Extracted data>
** Start **

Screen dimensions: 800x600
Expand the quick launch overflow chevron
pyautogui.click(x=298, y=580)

** End **
** Start **

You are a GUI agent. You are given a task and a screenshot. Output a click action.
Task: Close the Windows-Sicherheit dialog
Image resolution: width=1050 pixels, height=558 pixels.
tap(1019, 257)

** End **

Task details>
Set down, unchanged, the material from the line containing "Screen dimensions: 800x600" through the line containing "pyautogui.click(x=298, y=580)", including both of those lines.

Correct output>
Screen dimensions: 800x600
Expand the quick launch overflow chevron
pyautogui.click(x=298, y=580)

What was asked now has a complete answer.